Kara Walker · Uriel Orlow · Saodat Ismailova · Federico Cuatlacuatl · Kader Attia · Kiri Dalena · Hiba G. Isleem · Jacqueline Hen · Duane Linklater · Pınar Öğrenci · farkhondeh shahroudi · Ayaka Terajima · Mbaye Diop · Talya Lubinsky · Karolina Krawcec [Karoline Schneider] · Anika Krbetschek · Sènami Donoumassou · Ayana V. Jackson · Ruth Belinga · Kojo-the-Cook · Tracey Moffatt · Theresa Weber · …

Statt einer linearen Erzählung zu folgen, verwebt r e t u r n Fragmente und Atmosphären, Stimmen und Erinnerungen, räumliche Erfahrungen und unterschiedliche Zeiten und Geografien.

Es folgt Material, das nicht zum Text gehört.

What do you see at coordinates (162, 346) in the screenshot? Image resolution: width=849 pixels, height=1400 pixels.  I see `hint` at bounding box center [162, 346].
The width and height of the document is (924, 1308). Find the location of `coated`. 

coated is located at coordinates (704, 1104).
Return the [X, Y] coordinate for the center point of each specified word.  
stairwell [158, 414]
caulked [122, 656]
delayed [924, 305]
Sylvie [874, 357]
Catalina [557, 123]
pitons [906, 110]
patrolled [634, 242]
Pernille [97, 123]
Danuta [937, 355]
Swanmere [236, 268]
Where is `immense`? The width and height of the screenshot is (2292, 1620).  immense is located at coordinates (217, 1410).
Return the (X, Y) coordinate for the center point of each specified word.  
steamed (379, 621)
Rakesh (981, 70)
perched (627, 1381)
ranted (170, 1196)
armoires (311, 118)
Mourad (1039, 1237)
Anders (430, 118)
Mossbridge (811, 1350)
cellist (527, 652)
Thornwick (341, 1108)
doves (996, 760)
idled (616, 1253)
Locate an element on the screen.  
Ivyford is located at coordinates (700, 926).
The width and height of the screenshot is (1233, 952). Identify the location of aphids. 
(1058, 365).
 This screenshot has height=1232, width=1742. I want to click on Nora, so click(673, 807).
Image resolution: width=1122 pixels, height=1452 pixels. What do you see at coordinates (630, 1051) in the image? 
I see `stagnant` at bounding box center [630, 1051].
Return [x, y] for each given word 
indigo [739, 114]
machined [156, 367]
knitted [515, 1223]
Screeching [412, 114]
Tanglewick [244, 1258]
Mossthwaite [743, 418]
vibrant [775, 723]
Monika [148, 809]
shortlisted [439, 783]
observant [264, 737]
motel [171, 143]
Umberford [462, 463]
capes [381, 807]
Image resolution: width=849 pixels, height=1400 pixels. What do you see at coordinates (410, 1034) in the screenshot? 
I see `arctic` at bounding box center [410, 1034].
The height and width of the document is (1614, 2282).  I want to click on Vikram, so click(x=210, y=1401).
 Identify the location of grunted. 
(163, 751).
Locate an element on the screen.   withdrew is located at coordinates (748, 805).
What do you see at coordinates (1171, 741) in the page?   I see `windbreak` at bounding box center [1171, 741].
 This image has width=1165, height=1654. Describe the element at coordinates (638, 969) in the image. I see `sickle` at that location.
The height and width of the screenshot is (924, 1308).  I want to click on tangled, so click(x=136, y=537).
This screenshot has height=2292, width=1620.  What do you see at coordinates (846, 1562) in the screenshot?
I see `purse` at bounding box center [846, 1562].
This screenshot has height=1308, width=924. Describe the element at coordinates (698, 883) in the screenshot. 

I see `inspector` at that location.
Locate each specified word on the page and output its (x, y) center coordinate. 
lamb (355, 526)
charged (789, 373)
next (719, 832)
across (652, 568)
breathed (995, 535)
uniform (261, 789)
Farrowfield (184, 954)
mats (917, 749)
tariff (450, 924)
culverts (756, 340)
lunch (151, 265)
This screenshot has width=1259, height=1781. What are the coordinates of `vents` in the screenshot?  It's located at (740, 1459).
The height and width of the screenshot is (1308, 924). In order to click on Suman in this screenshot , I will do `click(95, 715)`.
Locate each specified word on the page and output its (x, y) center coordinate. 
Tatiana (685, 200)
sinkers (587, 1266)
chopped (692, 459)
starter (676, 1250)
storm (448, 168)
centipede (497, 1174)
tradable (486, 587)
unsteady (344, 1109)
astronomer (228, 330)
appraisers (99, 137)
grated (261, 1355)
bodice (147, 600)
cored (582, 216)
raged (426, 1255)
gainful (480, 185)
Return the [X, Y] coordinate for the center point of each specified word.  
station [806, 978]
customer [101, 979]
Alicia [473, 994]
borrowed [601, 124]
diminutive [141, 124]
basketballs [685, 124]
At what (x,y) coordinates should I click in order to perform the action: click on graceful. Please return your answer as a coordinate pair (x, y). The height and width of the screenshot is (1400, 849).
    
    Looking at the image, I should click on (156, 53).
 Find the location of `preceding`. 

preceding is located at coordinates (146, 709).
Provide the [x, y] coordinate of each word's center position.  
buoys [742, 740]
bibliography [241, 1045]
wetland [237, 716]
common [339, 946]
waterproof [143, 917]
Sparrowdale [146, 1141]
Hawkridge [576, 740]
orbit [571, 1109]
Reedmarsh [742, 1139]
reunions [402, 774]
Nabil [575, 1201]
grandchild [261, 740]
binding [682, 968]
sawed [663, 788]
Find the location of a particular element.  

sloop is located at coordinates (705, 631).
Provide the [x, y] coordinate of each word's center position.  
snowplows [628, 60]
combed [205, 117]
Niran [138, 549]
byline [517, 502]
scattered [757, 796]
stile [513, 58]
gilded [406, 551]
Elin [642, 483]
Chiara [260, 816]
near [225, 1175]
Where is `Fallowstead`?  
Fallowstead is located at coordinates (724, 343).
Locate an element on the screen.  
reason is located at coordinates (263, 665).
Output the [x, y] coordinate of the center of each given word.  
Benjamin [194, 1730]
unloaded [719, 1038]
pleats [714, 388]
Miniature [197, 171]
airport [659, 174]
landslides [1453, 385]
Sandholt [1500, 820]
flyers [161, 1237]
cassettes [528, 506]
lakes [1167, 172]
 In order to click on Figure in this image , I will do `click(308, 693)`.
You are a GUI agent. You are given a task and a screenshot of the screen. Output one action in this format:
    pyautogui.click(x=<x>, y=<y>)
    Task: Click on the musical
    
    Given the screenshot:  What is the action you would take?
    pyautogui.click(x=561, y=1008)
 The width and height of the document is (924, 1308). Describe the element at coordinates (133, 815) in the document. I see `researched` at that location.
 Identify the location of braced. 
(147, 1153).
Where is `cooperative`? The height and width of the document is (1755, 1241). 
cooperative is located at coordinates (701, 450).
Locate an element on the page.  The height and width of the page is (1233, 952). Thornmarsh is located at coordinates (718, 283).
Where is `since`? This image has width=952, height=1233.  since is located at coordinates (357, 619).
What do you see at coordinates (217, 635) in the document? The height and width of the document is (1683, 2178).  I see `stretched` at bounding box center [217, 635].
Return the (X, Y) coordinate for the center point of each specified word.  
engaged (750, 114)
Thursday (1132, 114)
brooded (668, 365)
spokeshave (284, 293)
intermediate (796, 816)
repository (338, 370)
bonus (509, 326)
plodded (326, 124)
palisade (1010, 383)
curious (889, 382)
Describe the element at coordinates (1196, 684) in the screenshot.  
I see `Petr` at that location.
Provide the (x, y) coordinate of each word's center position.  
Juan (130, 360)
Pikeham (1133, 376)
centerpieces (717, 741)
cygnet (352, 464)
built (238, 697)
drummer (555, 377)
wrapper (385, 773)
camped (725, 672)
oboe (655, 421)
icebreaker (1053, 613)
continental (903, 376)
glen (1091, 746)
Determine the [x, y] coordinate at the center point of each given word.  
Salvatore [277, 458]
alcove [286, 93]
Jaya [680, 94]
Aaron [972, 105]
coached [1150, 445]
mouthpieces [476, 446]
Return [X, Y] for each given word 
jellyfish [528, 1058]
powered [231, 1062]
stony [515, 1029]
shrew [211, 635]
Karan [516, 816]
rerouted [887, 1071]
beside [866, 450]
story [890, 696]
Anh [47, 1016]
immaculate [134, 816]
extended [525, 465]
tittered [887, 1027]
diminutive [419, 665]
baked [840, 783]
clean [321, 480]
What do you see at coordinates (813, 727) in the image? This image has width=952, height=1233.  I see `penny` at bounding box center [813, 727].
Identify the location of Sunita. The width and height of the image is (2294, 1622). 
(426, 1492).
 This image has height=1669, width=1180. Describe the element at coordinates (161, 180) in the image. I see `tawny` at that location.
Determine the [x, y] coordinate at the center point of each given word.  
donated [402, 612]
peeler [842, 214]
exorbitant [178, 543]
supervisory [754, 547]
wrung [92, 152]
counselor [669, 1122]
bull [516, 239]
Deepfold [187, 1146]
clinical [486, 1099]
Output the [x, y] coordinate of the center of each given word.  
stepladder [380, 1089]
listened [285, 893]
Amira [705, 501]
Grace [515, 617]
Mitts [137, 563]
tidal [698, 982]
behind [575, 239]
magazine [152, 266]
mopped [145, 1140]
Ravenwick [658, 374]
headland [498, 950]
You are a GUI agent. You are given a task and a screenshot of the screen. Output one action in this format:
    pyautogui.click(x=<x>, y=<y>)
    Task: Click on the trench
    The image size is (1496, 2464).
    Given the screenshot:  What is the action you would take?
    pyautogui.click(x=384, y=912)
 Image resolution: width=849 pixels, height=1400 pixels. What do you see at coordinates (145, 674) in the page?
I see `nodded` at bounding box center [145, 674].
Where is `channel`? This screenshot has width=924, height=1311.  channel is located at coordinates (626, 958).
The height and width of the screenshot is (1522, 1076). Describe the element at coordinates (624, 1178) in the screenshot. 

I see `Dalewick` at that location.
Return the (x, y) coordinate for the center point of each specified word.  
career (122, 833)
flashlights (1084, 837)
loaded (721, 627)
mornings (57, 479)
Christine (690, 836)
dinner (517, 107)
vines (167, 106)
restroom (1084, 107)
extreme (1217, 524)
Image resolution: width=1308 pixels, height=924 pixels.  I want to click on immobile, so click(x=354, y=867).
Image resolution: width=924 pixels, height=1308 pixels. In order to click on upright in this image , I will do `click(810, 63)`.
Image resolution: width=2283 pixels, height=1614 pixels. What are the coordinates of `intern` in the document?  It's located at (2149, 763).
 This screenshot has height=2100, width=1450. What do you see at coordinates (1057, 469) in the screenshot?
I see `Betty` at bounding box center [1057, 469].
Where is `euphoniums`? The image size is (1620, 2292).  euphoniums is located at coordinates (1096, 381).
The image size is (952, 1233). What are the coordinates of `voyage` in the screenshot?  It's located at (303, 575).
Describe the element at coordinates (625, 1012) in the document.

Im Zentrum steht eine Bühne: ein Ort für Performances, Filme, Lesungen, Workshops und Gespräche mit Künstler*innen, Denker*innen und Communities. Gemeinsam mit Universitäten, Vereinen und Kollektiven treffen hier künstlerische Praktiken und unterschiedliche Formen von Wissen aufeinander.

Die Homefood Canteen - Baraza, kuratiert von In-Haus e.V., Creating Community Cologne e.V. und Kojo-the-Cook, bringt Essen in die Ausstellung –– begleitet von einem digitalen Kochbuch, das im Ausstellungszeitraum wächst und Rezepte und Erzählungen sammelt.

Die Werkstatt r e t u r n ist ein Raum zum Machen, Ausprobieren und gemeinsamen Entdecken. Künstler*innenInitiativen und Besucher*innen teilen hier Praktiken, Materialien und Wissen.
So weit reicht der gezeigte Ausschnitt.